• _Passage given_:

All photos are by myself. You are welcome to copy them, but I would ask you to display my blog address. My blog is dead good and I need some publicity.
Oświęćim is of course a place well-known for the fact that Germans built a concentration camp there (and an 'extermination' camp close to there). It is less well-known for the fact that the town predates the Shoah by some 800 years, and therefore contains its own very interesting and important Jewish history. This excellent website gives one a lot of information (including photos and videos) of 'Oszpicin' (to give the town its Yiddish name).
Jewish people lived in Oświęcim from at least 1563 (the year in which King Sigismund II Augustus of Poland banned new residences by them by the market square as well as new settlers). Oświęcim contained three synagogues and by 1939 just over half of the population were Jewish. Only a small minority were to survive the Nazi era and most of those moved out of Oświęcim after the war.
The graveyard on the corner of Dąbrowskiego Street and Wysokie Brzegi Street was established in the late 19th century. After the arrival of the Nazis it was to be totally destroyed (photos can be accessed here).
After the end of the war the Jewish people who survived returned and took care of the graveyard, also repairing the wall. It was restored through the efforts of Asher Sharf from New York in the 1980's, hence the photo above which shows some repaired gravestones which have been rearranged.
It is now under the care of the excellent and much to be recommended Jewish Museum. Apart from for All Saints' and All Souls' the graveyard is closed and one needs to get a key from the museum.
It contains the grave of Szymon Kluger, the last remaining Jewish person of Oświęcim.
Many of the gravestones have been beautifully restored.
The great majority of people who come to Oświęcim only visit Auschwitz, and therefore do not learn about the Jewish history of Oświęcim. I very much recommend visiting both the aforementioned Jewish museum (who offer tours, workshops, seminars and other events) as well as the graveyard.

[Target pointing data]
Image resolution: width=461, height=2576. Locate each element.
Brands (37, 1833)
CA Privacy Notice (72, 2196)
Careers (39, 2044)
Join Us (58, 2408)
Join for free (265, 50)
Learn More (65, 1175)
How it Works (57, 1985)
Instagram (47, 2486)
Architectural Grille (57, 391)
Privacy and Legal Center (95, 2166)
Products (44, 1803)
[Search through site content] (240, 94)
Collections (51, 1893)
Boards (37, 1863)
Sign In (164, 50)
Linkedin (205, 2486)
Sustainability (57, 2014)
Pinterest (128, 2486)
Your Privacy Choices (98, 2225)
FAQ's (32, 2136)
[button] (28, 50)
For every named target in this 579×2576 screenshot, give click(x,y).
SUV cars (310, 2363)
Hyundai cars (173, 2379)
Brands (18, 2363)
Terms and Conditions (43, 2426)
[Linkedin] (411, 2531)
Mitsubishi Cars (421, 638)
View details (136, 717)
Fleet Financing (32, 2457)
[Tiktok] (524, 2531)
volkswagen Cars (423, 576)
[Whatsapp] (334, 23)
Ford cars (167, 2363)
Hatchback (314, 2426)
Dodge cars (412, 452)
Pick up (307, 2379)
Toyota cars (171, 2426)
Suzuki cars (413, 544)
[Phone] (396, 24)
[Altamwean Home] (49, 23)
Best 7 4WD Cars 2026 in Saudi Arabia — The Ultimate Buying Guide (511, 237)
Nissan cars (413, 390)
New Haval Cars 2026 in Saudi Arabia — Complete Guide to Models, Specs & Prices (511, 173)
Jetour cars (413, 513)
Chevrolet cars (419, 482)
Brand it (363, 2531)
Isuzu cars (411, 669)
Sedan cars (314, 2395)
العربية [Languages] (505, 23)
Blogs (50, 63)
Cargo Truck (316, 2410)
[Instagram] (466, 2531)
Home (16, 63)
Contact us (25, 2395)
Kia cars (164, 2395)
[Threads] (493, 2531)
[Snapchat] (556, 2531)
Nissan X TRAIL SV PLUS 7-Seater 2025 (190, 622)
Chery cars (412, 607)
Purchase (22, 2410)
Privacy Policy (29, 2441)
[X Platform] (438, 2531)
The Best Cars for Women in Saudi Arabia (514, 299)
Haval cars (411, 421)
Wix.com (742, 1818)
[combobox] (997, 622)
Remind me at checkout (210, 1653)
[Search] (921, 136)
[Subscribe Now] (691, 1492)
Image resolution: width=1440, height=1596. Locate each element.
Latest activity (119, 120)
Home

• _Problems_:
1. Count the lines of the records that contain the string "width", treating case as significant, and give only that number.
2. Extend the text about the Jewish graveyard in Oświęcim, picking up after its final sentence.
The records are unrelated to the text about the Jewish graveyard in Oświęcim.

• _Answer list_:
1. 2

2.
On the other hand, a small minority of people who live in Oświęćim exercise themselves with Auschwitz and the Jewish history of Oświęcim. As someone who lived for two years in Dachau (who has family in Oświęćim) I can understand this. It is purely by an accident of birth that one is born in Oświęćim and its environs. Not everyone is interested in history, especially difficult parts of history like the Shoah.
Saying that, I do believe that difficult periods in history still affect us. As I wrote in this mammoth article, people in Poland now are still negatively affected by the events of WWII, including the Shoah to the extent that I believe psychological sickness to be manifest throughout all generations in Poland. An open dealing of painful areas of history is necessary for dealing with such mental problems. Even if the family is not Jewish, it is still the case that one of our identities is that of our nationality, like it or not. A look at pre-1939 shows that Judaism has been a clear influence on Poland. Should one be able to deal with that, perhaps then relations between Christians and Jewish people but also people from other minorities (Romany, Lemkos, Silesians, Kaszubs, gays, lesbians, bisexuals, transexuals, people with disablities) will improve.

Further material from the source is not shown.